Thread: Database Disappeared

Database Disappeared

From
"Roberts, Adam"
Date:
Some time ago (May 2004), we were making changes to a Postgresql server
to allow a host to connect (pg_hba.conf).  When we restarted the server,
and restarted the AOLserver process, there was only one table left. All
the ACS tables were gone.

As we were troubleshooting the problem, we found the last known good
dump (I pg_dump every four hours) was a month previous (sometime in
April), when we made a change to ttracker_tickets's table.

From that time in April up unitl we last had this problem, openacs
worked fine, but the dumps were missing all ACS related tables.

We have encountered this exact same problem again today.  Originally, we
thought it was due to a fault in our procedures in making the changes,
however, this time, no one was altering anything.  This appears to have
happened sans any human intervention.

The following is a link to the last post we had with this same problem:
http://openacs.org/forums/message-view?message_id=185837

The following is a link to the post we made last friday about the
current problem:
http://openacs.org/forums/message-view?message_id=206092


We thought that this might be an AOLserver problem, however, through our
investigation and comments from posts to the OpenACS board, we believe
this is an error with PostgresSQL.


We are hoping that someone might have some ideas or any experience with
this.  Thanks!!


Re: Database Disappeared

From
"Joshua D. Drake"
Date:
>We thought that this might be an AOLserver problem, however, through our
>investigation and comments from posts to the OpenACS board, we believe
>this is an error with PostgresSQL.
>
>
>We are hoping that someone might have some ideas or any experience with
>this.  Thanks!!
>
>
>
Are you vacuuming?

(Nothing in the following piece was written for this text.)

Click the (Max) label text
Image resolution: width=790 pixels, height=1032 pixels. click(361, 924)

How often?

Sincerely,

Joshua D. Drake




>---------------------------(end of broadcast)---------------------------
>TIP 4: Don't 'kill -9' the postmaster
>
>


--
Command Prompt, Inc., home of Mammoth PostgreSQL - S/ODBC and S/JDBC
Postgresql support, programming shared hosting and dedicated hosting.
+1-503-667-4564 - jd@commandprompt.com - http://www.commandprompt.com
PostgreSQL Replicator -- production quality replication for PostgreSQL


Re: Database Disappeared

From
Tom Lane
Date:
"Roberts, Adam" <Adam.Roberts@echostar.com> writes:
> The following is a link to the last post we had with this same problem:
> http://openacs.org/forums/message-view?message_id=185837

Given the comment about 500M pg_clog, I would venture that you aren't
doing adequate vacuuming and have therefore run into a transaction ID
wraparound failure.  500Mb clog corresponds to 2 billion transactions
which is right about where things would blow up if you'd not done the
necessary database-wide vacuums; and the fact that clog hasn't gotten
truncated is pretty strong evidence that you didn't.

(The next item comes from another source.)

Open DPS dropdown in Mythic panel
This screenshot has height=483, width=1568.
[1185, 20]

Please read the administrator's guide:
http://www.postgresql.org/docs/7.4/static/maintenance.html
(adjust for your PG version as needed)

            regards, tom lane

Re: Database Disappeared

From
"Roberts, Adam"
Date:
Tom,
Thanks so much for your reply.  In fact we were not vacuuming this
particular db at all! While we have other postgres db's on this same
host, this was a "recently" added db and it was never added to the
individual db list to be vacuumed.  We have since modified the cronjob
to perform a "vacuumdb -a -z" to avoid such an omission in the future.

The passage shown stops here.